═════ Material provided ═════

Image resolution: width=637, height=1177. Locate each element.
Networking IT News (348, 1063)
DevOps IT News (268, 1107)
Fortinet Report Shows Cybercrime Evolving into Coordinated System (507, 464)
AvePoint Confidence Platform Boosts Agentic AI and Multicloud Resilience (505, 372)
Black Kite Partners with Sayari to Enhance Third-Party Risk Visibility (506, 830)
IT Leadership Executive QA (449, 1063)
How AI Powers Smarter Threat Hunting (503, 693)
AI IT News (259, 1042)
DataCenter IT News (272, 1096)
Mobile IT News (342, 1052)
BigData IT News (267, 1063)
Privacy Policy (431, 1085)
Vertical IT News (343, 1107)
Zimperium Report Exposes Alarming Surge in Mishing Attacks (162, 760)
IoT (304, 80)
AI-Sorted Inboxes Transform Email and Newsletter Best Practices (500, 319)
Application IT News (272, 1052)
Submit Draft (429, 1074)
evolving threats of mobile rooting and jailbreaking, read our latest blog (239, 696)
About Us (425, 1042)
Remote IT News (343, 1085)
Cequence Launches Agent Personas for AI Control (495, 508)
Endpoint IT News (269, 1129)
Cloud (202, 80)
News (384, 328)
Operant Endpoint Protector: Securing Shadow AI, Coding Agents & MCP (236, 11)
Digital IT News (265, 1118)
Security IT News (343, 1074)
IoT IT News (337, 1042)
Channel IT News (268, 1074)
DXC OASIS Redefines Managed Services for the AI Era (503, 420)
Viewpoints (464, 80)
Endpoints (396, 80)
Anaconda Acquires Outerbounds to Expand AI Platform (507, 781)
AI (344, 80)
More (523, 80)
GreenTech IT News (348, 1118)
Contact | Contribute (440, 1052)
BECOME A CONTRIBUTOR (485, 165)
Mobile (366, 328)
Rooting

═════

Work to do: Please reproduce all of the entries above line for line, keeping every character unchanged.

Solution below:
Image resolution: width=637, height=1177. Locate each element.
Networking IT News (348, 1063)
DevOps IT News (268, 1107)
Fortinet Report Shows Cybercrime Evolving into Coordinated System (507, 464)
AvePoint Confidence Platform Boosts Agentic AI and Multicloud Resilience (505, 372)
Black Kite Partners with Sayari to Enhance Third-Party Risk Visibility (506, 830)
IT Leadership Executive QA (449, 1063)
How AI Powers Smarter Threat Hunting (503, 693)
AI IT News (259, 1042)
DataCenter IT News (272, 1096)
Mobile IT News (342, 1052)
BigData IT News (267, 1063)
Privacy Policy (431, 1085)
Vertical IT News (343, 1107)
Zimperium Report Exposes Alarming Surge in Mishing Attacks (162, 760)
IoT (304, 80)
AI-Sorted Inboxes Transform Email and Newsletter Best Practices (500, 319)
Application IT News (272, 1052)
Submit Draft (429, 1074)
evolving threats of mobile rooting and jailbreaking, read our latest blog (239, 696)
About Us (425, 1042)
Remote IT News (343, 1085)
Cequence Launches Agent Personas for AI Control (495, 508)
Endpoint IT News (269, 1129)
Cloud (202, 80)
News (384, 328)
Operant Endpoint Protector: Securing Shadow AI, Coding Agents & MCP (236, 11)
Digital IT News (265, 1118)
Security IT News (343, 1074)
IoT IT News (337, 1042)
Channel IT News (268, 1074)
DXC OASIS Redefines Managed Services for the AI Era (503, 420)
Viewpoints (464, 80)
Endpoints (396, 80)
Anaconda Acquires Outerbounds to Expand AI Platform (507, 781)
AI (344, 80)
More (523, 80)
GreenTech IT News (348, 1118)
Contact | Contribute (440, 1052)
BECOME A CONTRIBUTOR (485, 165)
Mobile (366, 328)
Rooting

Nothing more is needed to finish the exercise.